Non-commercial trials which fail to meet their targets often result in a request for further funding, or may fail to achieve a statistically significant result. It is important that a proper feasibility assessment is undertaken for any proposed trial.

For larger trials, the sponsor should consider, during the funding process, whether a feasibility or pilot study should be undertaken.

In all cases the sponsor should ensure that any barriers to recruitment have been identified and resolved including:

  • Are protocol requirements aligned with current clinical/medical practice?
  • Are inclusion/exclusion criteria too restrictive?
  • Is the proposed patient recruitment rate realistic?

Patient and Public Involvement (PPI):

Inviting patients to comment on trial design can make studies more feasible. A studylink opens in a new page from King’s College London, published in the British Journal of Psychiatry showed that trials with higher levels of PPI were 4.12 times more likely to recruit to target. PPI can help shape a number of factors that can improve trial feasibility and recruitment by addressing questions such as:

  • Will the proposed recruitment strategy work? 
  • How could it be made easier for a patient to participate?  
  • How likely are participants going to accept the study schedule/requirements?
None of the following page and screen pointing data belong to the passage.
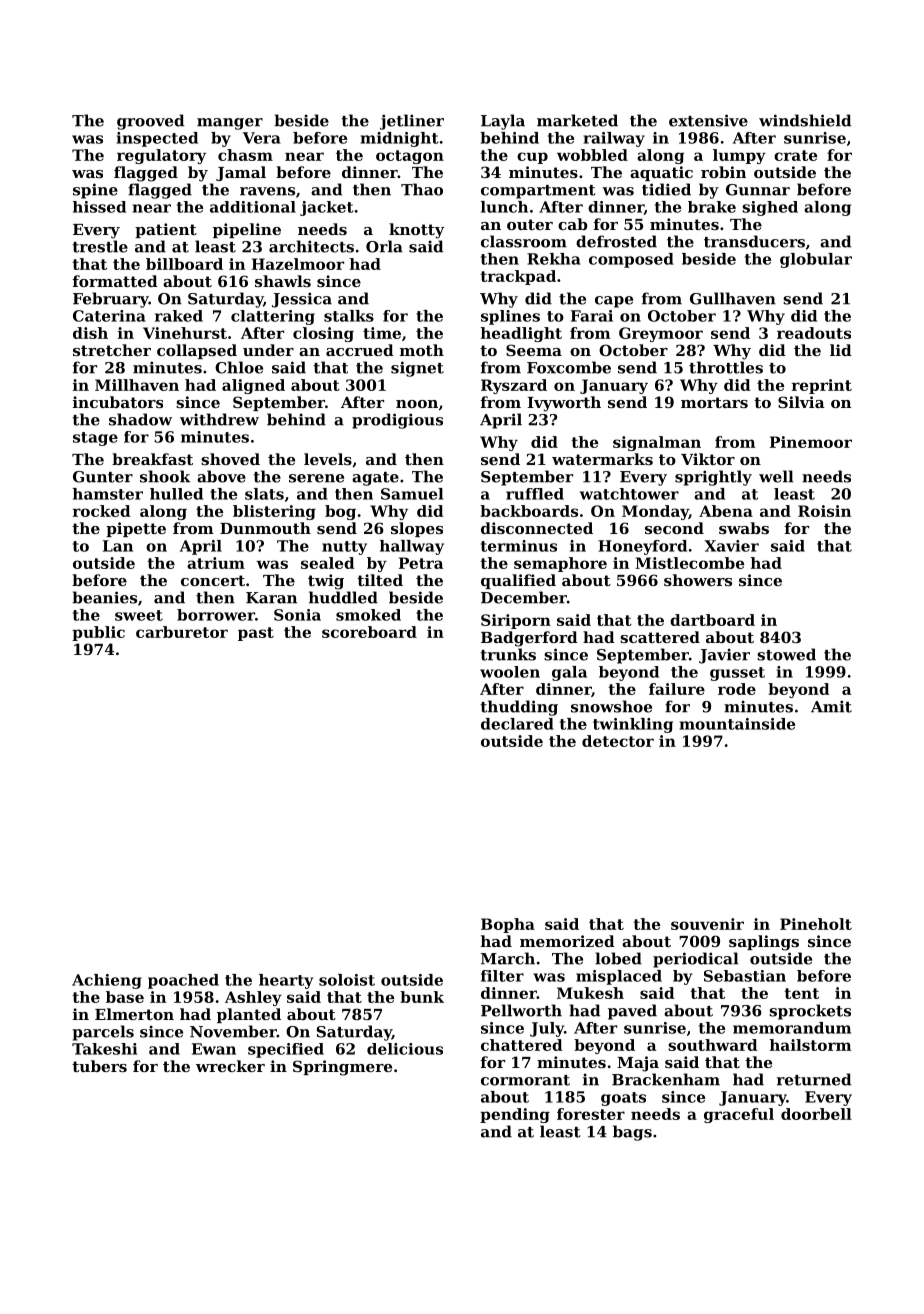 The height and width of the screenshot is (1314, 924). Describe the element at coordinates (264, 494) in the screenshot. I see `slats` at that location.
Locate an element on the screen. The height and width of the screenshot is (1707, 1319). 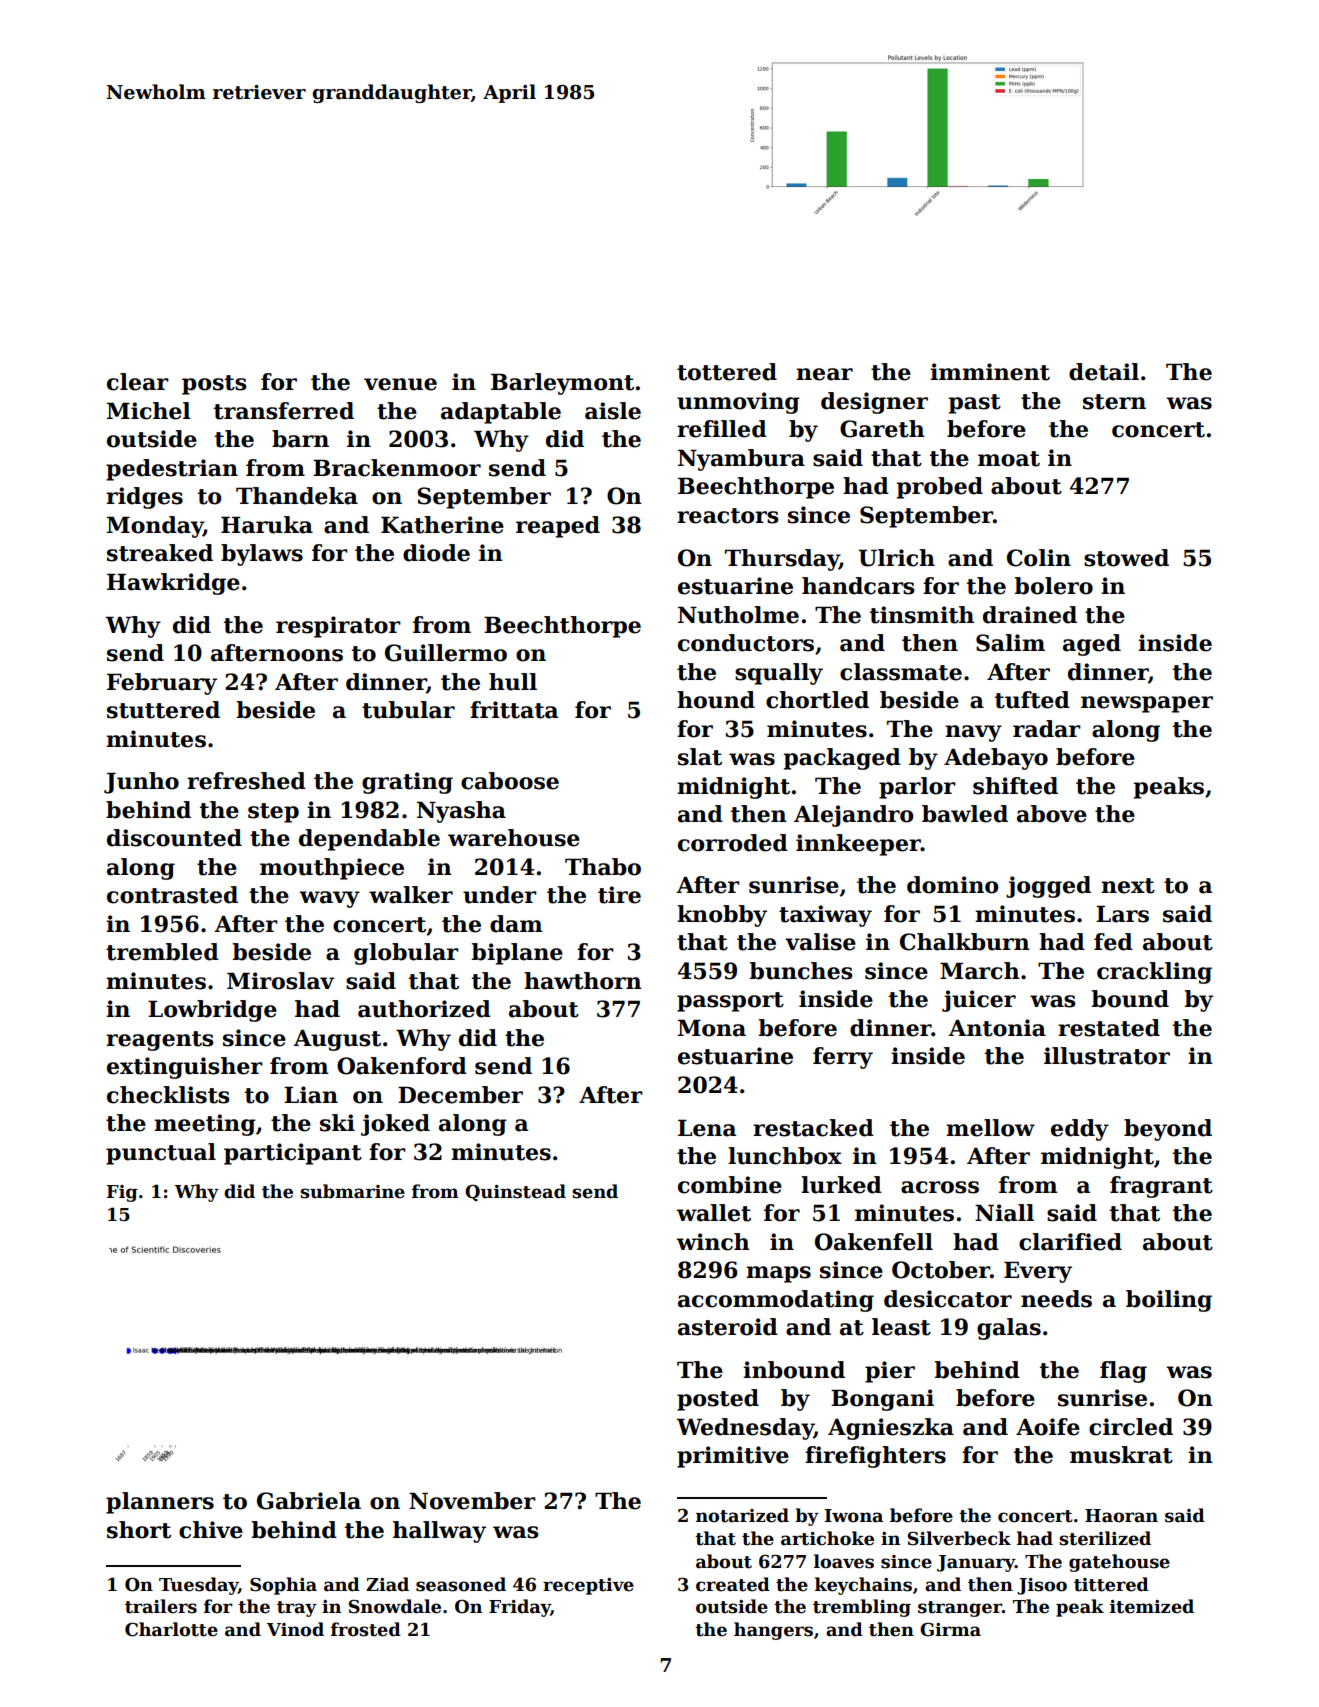
stowed is located at coordinates (1126, 558).
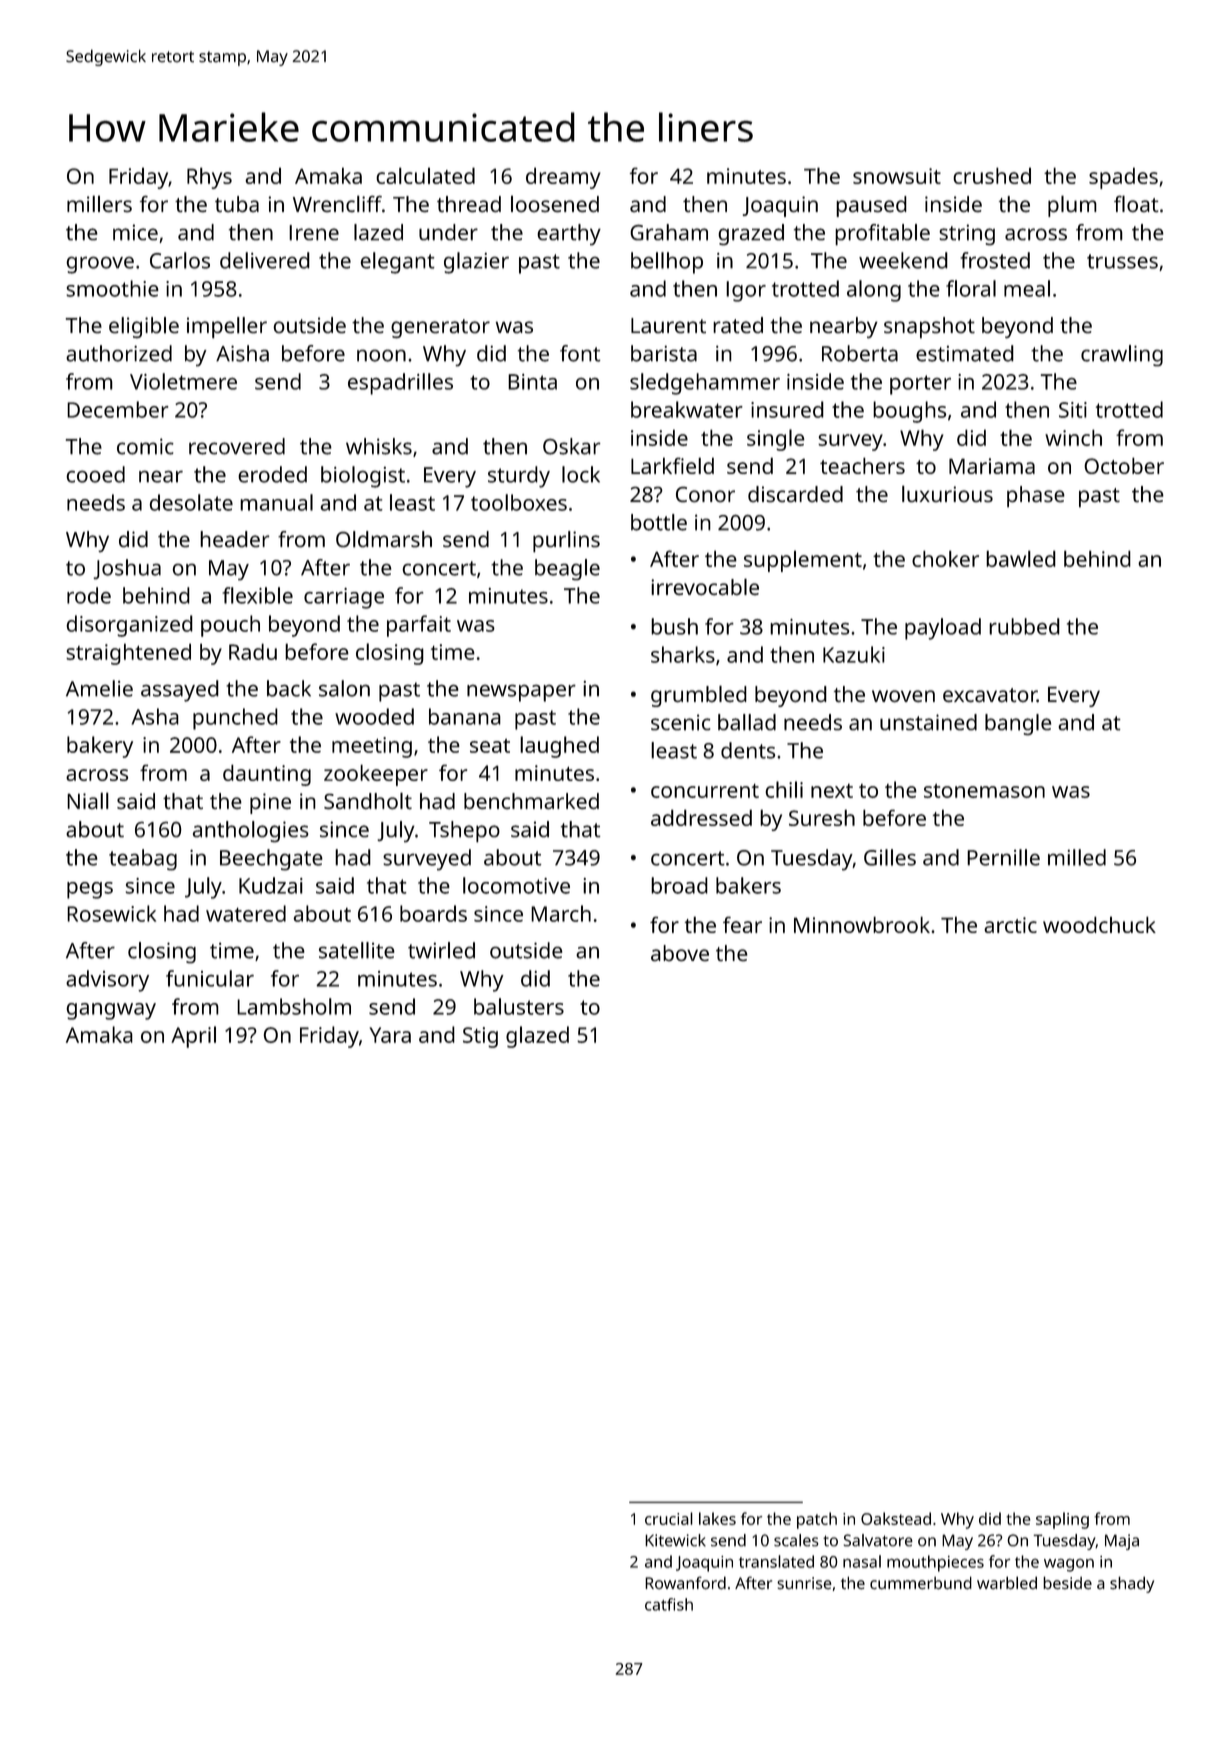 The image size is (1230, 1739). What do you see at coordinates (1003, 857) in the screenshot?
I see `Pernille` at bounding box center [1003, 857].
The Association of Medical Research Charities and the NIHR Medicines for Children Research Network have produced Points to consider when assessing the feasibility of research which provides further guidance.

Other factors will affect a researcher's ability to deliver a trial effectively. For multi-site trials, the careful selection and evaluation of investigator sites is critical for the successful completion of a trial within budget, timelines and to ensure the generation of high quality data. Factors that should influence investigator site selection include:

  • Interest in the research question
  • Experience and qualifications of the investigator
  • Sufficient staff to conduct the study and their experience and qualifications
  • Availability of suitable patient population:
    • Anticipated rate of patient recruitment (determined through feasibility assessments)
    • Conflicting studies (competing for the patient population and potentially introducing recruitment bias)
  • Adequate time to conduct and oversee the trial
  • Adequate facilities:
    • Availability of any specialised diagnostic or therapeutic equipment required by the protocol
    • Adequate space and storage conditions (including archive)
    • Available resources in NHS support departments
  • Track record with similar trials previously
  • Geographic location
  • Contractual and budgetary negotiations and arrangements.

When undertaking site selection, the preparation of ‘reserve’ investigator sites (so that the trial may be extended to these sites if recruitment issues arise) should be considered as part of proactive trial planning.